RECORDS SHOWN:
/---

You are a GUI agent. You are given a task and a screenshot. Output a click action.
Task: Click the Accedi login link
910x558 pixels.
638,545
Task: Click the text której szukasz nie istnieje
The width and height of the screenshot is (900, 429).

\---
/---

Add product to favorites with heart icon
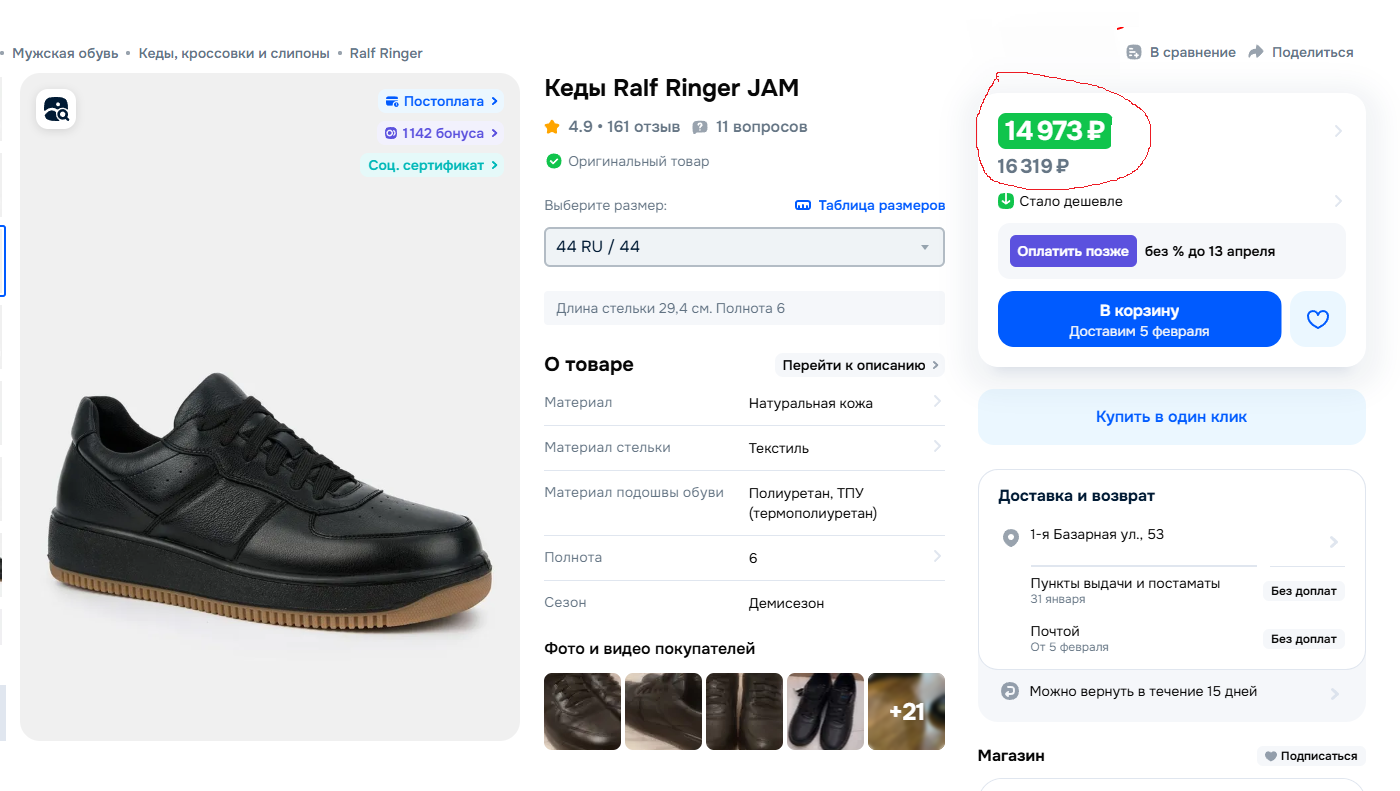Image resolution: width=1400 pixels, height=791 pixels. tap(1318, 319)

\---

DIRECTIONS:
Arrange the lines as a Markdown table, starting with the line containing "Task: Click the text" and going on through the line containing "The width and". Use columns named Index and Line, number each line, and leave out any blank lines.

THE REPLY:
| Index | Line |
|---|---|
| 1 | Task: Click the text której szukasz nie istnieje |
| 2 | The width and height of the screenshot is (900, 429). |